- Task description
Rewrite the rows below with each "dropdown" changed to "drop-down" and nothing else altered.

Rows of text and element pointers
■ ■ ■ ■ ■ ■ ■
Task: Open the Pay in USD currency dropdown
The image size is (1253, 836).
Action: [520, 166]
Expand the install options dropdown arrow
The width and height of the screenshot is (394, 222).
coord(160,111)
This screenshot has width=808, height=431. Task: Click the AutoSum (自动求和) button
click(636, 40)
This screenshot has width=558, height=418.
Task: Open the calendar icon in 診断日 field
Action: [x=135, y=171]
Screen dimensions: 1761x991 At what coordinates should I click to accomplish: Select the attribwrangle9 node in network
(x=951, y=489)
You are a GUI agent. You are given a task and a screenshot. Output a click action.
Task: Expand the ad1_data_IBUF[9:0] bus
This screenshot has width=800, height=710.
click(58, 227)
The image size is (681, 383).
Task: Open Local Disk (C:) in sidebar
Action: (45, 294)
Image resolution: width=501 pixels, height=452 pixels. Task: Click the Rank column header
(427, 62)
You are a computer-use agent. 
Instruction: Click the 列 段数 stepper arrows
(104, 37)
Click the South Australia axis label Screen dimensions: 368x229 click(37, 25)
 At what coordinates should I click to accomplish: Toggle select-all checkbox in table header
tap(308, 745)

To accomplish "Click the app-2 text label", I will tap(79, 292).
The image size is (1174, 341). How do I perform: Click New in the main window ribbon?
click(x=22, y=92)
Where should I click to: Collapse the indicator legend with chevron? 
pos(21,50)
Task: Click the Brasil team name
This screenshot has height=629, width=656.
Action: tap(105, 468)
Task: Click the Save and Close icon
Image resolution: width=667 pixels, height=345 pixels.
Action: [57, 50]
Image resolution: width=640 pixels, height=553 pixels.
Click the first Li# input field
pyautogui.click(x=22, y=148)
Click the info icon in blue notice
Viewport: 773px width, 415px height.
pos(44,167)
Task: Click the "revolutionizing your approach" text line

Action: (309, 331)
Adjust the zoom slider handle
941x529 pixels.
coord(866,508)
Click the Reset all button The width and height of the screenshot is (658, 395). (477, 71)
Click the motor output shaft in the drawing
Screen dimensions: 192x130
■ ■ ■ ■ ■ ■ ■
- Completed exercise
Task: Open the Pay in USD currency drop-down
The image size is (1253, 836).
Action: [520, 166]
Expand the install options drop-down arrow
The width and height of the screenshot is (394, 222).
coord(160,111)
This screenshot has width=808, height=431. Task: Click the AutoSum (自动求和) button
click(636, 40)
This screenshot has width=558, height=418.
Task: Open the calendar icon in 診断日 field
Action: [x=135, y=171]
Screen dimensions: 1761x991 At what coordinates should I click to accomplish: Select the attribwrangle9 node in network
(x=951, y=489)
You are a GUI agent. You are given a task and a screenshot. Output a click action.
Task: Expand the ad1_data_IBUF[9:0] bus
This screenshot has width=800, height=710.
click(58, 227)
The image size is (681, 383).
Task: Open Local Disk (C:) in sidebar
Action: (45, 294)
Image resolution: width=501 pixels, height=452 pixels. Task: Click the Rank column header
(427, 62)
You are a computer-use agent. 
Instruction: Click the 列 段数 stepper arrows
(104, 37)
Click the South Australia axis label Screen dimensions: 368x229 click(37, 25)
 At what coordinates should I click to accomplish: Toggle select-all checkbox in table header
tap(308, 745)

To accomplish "Click the app-2 text label", I will tap(79, 292).
The image size is (1174, 341). How do I perform: Click New in the main window ribbon?
click(x=22, y=92)
Where should I click to: Collapse the indicator legend with chevron? 
pos(21,50)
Task: Click the Brasil team name
This screenshot has height=629, width=656.
Action: tap(105, 468)
Task: Click the Save and Close icon
Image resolution: width=667 pixels, height=345 pixels.
Action: [57, 50]
Image resolution: width=640 pixels, height=553 pixels.
Click the first Li# input field
pyautogui.click(x=22, y=148)
Click the info icon in blue notice
Viewport: 773px width, 415px height.
pos(44,167)
Task: Click the "revolutionizing your approach" text line

Action: (309, 331)
Adjust the zoom slider handle
941x529 pixels.
coord(866,508)
Click the Reset all button The width and height of the screenshot is (658, 395). (477, 71)
Click the motor output shaft in the drawing
Screen dimensions: 192x130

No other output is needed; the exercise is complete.